According to Eastern non-dualism, as long as we self-identify as limited persons within space/time/causality we have apparent free choice but are inescapably subject to the law of karmic causality. Thus our every thought, word or deed inevitably reaps its corresponding reward of either suffering or joy in this or another lifetime. Only when we self-identify with spirit or soul, do we transcend this illusory impermanent world of samsara and its inevitable causal sufferings.

This was explained by Swami Vivekananda as follows:

“[T]he soul is beyond all laws, physical, mental, or moral. Within law is bondage; beyond law is freedom. It is also true that freedom is of the nature of the soul, it is its birthright: that real freedom of the soul shines through veils of matter in the form of the apparent freedom of man.”
“[T]here cannot be any such thing as free will; the very words are a contradiction, because will is what we know and everything that we know is within our universe, and everything within our universe is moulded by the conditions of space, time, and causation. Everything that we know, or can possibly know, must be subject to causation, and that which obeys the law of causation cannot be free.”
“The only way to come out of bondage is to go beyond the limitations of law, to go beyond causation.” [by self-identifying with soul or spirit] . . . . “This is the goal of the Vedantin, to attain freedom while living.”
~ Swami Vivekananda – Karma Yoga

Conclusions

Like ancient non-dualistic mystics, Einstein had realized – through his revolutionary non-mechanistic science – that “Reality is merely an illusion, albeit a very persistent one.”; and that “Space and time are not conditions in which we live, they are modes in which we think.” Consequently, he knew that from an ever mysterious Cosmic perspective, our apparent phenomenal reality is but an illusionary play of consciousness.

But, Einstein’s acceptance of the necessity for recognizing humanity’s freedom to choose a moral rather than evil destiny was also consistent with highest non-dualistic Eastern religious teachings that we ‘reap as we sow’ until we transcend this illusionary world, as well as with prevalent Western religious ideas that we are morally responsible for our actions.

Thus, Einstein’s insistence that the principle of cause and effect (or karma) pervades the phenomenal Universe without exception and that morality is for Humanity not Divinity was consistent with ancient non-dualistic mysticism as was his rejection of a personal “God who rewards and punishes the objects of his creation”.

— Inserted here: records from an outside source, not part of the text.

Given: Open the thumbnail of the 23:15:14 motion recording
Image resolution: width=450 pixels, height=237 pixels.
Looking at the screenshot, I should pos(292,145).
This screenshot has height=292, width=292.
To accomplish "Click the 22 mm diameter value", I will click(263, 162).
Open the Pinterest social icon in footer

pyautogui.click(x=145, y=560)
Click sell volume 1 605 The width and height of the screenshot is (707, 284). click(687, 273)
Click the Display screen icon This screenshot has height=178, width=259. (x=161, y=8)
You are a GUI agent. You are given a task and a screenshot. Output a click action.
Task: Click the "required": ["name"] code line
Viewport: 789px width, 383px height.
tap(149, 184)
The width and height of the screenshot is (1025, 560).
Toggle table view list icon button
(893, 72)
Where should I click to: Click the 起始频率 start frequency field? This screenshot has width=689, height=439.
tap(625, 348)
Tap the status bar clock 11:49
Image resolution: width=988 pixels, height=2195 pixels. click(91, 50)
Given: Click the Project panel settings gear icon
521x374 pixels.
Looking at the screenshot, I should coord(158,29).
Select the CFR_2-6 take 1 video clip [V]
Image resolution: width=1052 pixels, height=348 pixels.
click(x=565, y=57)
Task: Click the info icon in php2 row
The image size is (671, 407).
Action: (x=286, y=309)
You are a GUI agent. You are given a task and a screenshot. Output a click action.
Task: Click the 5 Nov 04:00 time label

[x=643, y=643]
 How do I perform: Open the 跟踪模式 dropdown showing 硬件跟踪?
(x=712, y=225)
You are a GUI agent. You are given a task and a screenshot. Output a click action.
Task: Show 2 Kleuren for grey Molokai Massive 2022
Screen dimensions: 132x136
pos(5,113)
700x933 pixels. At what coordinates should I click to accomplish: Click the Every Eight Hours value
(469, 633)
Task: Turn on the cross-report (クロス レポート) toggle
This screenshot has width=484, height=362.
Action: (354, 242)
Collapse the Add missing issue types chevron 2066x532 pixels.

Though Einstein had not achieved the mystic goal of attaining “freedom” from causality while living, his mystical wisdom and professed behaviors in not “taking too seriously myself and my fellow men as acting and deciding individuals and from losing my temper” were consistent with a very evolved – if not “enlightened” – state of being.

Footnote.

*Einstein’s views on pragmatically living with supposed free will notwithstanding a belief in universal determinism, were similar to those of Leo Tolstoy, whose epic War and Peace novel reflected Tolstoy’s view that all is predestined, but that we cannot live without imagining we have free will. Like Einstein, Tolstoy was greatly influenced by Schopenhauer and, also, he was later enthralled by the teachings of Swami Vivekananda.